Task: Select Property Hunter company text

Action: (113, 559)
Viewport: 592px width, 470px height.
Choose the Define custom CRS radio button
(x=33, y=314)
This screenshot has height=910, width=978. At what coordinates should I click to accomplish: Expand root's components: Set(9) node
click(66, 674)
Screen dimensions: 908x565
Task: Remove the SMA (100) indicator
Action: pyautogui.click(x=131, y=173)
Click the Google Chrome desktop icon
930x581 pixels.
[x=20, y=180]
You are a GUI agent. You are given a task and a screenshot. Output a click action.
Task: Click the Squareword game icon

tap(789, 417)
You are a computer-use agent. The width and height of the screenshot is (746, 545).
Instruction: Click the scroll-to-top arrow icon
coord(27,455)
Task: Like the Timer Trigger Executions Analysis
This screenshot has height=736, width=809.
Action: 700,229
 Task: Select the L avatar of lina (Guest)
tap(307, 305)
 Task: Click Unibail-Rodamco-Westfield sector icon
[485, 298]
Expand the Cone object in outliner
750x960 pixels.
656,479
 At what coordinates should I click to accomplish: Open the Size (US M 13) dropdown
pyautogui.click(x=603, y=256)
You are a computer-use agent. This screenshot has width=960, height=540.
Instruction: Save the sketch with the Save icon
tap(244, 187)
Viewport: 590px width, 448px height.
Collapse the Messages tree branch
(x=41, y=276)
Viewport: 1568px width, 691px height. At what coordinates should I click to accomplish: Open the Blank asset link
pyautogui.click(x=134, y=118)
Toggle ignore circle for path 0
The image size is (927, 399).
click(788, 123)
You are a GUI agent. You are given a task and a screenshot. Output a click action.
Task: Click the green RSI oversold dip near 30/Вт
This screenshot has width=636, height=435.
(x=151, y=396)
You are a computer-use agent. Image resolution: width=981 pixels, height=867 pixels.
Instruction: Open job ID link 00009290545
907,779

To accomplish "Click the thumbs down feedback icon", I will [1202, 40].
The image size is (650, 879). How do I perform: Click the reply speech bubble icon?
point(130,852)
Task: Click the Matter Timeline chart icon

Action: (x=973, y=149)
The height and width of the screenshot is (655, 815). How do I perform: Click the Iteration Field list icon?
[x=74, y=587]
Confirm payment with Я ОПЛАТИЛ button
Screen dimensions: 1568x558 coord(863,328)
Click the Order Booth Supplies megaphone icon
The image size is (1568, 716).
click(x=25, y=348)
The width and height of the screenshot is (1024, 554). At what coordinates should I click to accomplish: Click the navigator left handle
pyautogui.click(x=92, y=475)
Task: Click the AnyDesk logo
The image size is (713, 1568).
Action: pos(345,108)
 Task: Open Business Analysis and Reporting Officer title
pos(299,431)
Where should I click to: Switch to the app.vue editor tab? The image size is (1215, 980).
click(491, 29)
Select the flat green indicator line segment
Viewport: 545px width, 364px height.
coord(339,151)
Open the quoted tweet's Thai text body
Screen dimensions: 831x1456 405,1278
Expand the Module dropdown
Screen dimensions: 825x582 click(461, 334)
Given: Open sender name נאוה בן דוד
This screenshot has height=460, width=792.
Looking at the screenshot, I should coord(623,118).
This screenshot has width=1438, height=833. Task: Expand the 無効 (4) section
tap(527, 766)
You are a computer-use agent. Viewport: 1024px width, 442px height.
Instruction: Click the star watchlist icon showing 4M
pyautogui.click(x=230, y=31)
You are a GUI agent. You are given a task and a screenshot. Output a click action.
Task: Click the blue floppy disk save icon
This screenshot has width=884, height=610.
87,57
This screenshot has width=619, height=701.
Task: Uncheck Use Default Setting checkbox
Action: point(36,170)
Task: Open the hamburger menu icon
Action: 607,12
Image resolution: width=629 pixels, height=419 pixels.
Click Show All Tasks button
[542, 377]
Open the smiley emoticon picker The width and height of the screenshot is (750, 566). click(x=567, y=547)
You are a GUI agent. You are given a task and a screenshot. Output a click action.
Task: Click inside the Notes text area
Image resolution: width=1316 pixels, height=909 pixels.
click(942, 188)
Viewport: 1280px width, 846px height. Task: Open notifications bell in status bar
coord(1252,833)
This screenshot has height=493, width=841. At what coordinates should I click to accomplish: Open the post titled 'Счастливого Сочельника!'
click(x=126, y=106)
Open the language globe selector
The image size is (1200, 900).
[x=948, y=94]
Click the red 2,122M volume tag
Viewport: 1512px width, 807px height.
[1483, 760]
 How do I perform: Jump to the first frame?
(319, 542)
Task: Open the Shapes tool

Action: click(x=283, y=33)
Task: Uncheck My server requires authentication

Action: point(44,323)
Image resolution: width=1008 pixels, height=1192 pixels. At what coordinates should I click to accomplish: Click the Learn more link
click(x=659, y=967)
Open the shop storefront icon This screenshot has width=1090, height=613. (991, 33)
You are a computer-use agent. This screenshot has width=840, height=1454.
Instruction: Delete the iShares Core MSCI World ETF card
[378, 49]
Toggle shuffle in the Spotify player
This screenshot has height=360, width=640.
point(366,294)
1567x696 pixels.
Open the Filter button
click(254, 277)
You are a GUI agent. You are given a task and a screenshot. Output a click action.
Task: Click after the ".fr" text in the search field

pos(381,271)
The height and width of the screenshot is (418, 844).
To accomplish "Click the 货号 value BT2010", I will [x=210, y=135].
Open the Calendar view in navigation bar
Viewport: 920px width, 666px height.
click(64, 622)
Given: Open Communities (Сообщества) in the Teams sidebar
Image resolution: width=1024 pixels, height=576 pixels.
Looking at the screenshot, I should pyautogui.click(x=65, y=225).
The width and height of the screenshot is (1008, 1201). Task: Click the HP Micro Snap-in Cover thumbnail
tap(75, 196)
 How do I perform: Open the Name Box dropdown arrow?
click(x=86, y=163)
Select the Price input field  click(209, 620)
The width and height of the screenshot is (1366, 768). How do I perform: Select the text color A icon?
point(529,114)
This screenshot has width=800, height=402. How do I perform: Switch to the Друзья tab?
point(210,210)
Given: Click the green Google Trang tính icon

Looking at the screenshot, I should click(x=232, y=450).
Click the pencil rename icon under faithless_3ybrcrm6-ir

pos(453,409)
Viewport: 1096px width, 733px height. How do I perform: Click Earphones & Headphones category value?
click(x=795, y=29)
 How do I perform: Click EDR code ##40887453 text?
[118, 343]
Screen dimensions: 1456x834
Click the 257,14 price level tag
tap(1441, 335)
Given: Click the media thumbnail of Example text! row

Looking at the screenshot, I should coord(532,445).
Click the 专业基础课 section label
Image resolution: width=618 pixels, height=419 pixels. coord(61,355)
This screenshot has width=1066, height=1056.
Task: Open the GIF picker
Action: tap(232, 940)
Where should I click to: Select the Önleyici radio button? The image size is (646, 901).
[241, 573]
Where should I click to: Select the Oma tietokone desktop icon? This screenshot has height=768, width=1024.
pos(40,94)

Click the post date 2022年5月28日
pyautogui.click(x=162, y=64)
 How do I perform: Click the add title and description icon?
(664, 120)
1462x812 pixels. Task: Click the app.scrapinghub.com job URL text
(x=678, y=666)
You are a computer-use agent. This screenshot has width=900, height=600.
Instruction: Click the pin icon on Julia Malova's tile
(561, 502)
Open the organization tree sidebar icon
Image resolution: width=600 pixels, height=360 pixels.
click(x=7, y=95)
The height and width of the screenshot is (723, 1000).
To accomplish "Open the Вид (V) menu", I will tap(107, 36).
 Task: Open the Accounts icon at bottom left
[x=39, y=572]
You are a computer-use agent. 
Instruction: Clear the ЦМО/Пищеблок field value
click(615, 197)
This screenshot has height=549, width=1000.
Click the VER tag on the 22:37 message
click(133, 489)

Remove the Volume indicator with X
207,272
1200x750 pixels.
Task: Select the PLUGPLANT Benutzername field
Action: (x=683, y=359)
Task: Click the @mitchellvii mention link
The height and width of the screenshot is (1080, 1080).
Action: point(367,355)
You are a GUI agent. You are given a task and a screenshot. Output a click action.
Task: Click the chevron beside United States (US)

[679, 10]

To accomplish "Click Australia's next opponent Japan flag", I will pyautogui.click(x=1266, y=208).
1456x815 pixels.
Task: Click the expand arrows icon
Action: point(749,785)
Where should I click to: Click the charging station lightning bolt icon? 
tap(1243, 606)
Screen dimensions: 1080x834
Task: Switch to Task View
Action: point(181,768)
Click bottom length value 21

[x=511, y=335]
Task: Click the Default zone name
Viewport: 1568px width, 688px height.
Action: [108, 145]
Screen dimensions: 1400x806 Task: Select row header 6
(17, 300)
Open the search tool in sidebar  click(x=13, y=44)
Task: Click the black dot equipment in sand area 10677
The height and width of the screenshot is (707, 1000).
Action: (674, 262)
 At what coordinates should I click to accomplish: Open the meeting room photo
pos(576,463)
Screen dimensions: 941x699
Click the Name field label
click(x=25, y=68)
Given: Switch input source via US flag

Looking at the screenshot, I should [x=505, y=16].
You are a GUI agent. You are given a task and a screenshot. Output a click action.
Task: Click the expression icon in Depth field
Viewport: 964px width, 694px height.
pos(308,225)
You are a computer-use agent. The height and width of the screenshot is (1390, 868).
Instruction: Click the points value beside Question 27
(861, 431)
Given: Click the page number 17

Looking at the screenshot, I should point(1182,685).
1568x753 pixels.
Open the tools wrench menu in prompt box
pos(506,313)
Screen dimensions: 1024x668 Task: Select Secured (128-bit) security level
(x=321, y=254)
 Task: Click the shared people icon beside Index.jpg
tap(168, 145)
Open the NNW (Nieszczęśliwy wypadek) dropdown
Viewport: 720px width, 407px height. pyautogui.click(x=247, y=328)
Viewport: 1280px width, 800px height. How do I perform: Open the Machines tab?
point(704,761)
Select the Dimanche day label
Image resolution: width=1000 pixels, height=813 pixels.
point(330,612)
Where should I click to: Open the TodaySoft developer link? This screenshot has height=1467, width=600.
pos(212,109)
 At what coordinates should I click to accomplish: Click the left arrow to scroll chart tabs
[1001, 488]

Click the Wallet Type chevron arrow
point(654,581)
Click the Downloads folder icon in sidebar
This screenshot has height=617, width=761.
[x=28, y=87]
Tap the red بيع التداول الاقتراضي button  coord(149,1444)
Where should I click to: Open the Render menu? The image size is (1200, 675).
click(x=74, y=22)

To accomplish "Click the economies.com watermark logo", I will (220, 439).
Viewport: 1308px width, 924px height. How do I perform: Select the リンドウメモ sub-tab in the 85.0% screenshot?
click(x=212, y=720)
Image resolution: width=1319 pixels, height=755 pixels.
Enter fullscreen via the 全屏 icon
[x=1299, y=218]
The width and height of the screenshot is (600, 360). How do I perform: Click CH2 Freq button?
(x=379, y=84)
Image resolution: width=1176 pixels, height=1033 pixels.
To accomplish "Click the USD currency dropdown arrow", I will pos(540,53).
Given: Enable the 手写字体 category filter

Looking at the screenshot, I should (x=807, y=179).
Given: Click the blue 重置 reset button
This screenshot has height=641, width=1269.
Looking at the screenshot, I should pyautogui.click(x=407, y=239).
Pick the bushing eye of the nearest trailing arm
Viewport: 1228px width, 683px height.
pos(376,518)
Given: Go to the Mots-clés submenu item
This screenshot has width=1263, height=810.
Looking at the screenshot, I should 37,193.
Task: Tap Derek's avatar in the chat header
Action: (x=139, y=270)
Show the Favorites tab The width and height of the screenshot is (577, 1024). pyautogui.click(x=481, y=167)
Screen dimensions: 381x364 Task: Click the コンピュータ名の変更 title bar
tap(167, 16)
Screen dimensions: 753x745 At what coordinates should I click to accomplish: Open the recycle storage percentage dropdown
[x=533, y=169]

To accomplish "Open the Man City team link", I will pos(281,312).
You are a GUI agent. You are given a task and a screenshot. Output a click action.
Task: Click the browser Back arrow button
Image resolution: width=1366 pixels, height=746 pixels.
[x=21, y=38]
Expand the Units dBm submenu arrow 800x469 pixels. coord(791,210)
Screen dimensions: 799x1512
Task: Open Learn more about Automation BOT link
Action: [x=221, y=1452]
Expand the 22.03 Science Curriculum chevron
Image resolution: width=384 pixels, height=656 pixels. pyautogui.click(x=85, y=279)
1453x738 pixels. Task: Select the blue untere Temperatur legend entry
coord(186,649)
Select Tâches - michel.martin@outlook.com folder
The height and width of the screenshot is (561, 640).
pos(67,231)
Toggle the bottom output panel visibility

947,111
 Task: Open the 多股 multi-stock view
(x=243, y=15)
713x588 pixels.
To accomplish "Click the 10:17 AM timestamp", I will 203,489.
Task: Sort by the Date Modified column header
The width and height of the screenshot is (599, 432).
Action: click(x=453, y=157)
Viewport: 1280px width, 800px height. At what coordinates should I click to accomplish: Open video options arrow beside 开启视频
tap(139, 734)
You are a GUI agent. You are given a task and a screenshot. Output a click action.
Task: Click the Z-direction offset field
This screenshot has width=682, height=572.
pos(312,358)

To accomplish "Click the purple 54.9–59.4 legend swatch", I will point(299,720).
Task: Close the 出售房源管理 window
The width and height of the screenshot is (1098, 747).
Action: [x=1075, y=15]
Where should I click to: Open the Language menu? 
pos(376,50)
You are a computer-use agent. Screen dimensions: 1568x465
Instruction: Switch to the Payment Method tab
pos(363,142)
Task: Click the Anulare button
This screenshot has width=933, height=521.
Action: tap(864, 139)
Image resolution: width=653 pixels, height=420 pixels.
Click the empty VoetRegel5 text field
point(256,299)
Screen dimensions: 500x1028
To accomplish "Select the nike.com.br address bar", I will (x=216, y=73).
----
- _What needs to be done_
In this listing, how many lines contain "area"? Give the number without explanation.

- _Solution below_
2